Guest Big Sean raps on "No Pressure," "But it's a waste of time if your waist ain't on mine." He also quips, "You heard I'm playin' with the hoes like I golf, right?" Justin adds a couple of lines that almost have to be heard in a sexual context ("Put my key in the ignition/Don't rush it, girl, just stretch it out for me/I know that you ain't got no place to leave").
It's clear from some of Justin Bieber's previous music and from numerous tabloid tales over the last few years that he's more than dabbled with some pretty dark stuff. In a recent Billboard cover story, he admitted as much: "I was close to letting [fame] destroy me."
But just saying I was close … implies that he's now at least trying to go a different way. Lead a cleaner life. Walk a straighter path. Purpose, like Justin, isn't perfect. There's suggestive content on it that clearly implies love and sex are still intertwined for Justin. And that's not easily squared with his renewed proclamations about his faith. But in another recent interview with Complex magazine, Bieber talked at length about how the two subjects smashed together in his life:
"I moved in with my girlfriend when I was 18. Started my own life with her. It was a marriage kind of thing. Living with a girl, it was just too much at that age. But we were so in love. Nothing else mattered. We were all about each other. But when it’s like that and you get your value from that, people will always disappoint you. … Your full identity can’t be in that person. My identity was in her. Her identity was in me. When stuff would happen, I would lose my freakin’ mind, and she would lose her mind, and we would fight so hard because we were so invested in each other. Love is a choice. Love is not a feeling. People have made it seem in movies that it’s this fairy tale. That’s not what love is. You’re not gonna want to love your girl sometimes but you’re gonna choose to love her. That’s something in life that I had to figure out. I can’t lean on people. I got to lean on God. I gotta trust in him through all my situations. Then, hopefully, my other relationships will flourish around me."

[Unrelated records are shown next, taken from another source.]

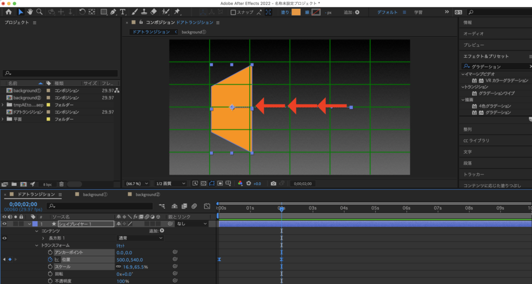Viewport: 532px width, 284px height.
Task: Click the trash icon in the Project panel
Action: [x=61, y=184]
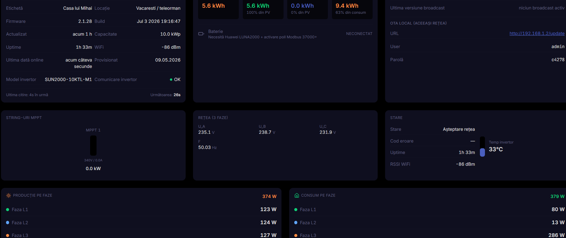Image resolution: width=566 pixels, height=238 pixels.
Task: Click the battery icon next to Baterie
Action: coord(201,34)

Justin Bieber is obviously still working through some deep questions about intimacy—with women and with God. And that's reflected in both his conversations and his music. Give him credit for real growth, but realize that there are still significant rough edges. I'll end this review with one of them:
The sensual, suggestive, sleazy, some might even say criminal video for "What Do You Mean?" illustrates just how difficult it is for someone like Justin Bieber to extract himself—even if he might sometimes want to—from the sexualized entertainment industry he's still very much at the heart of.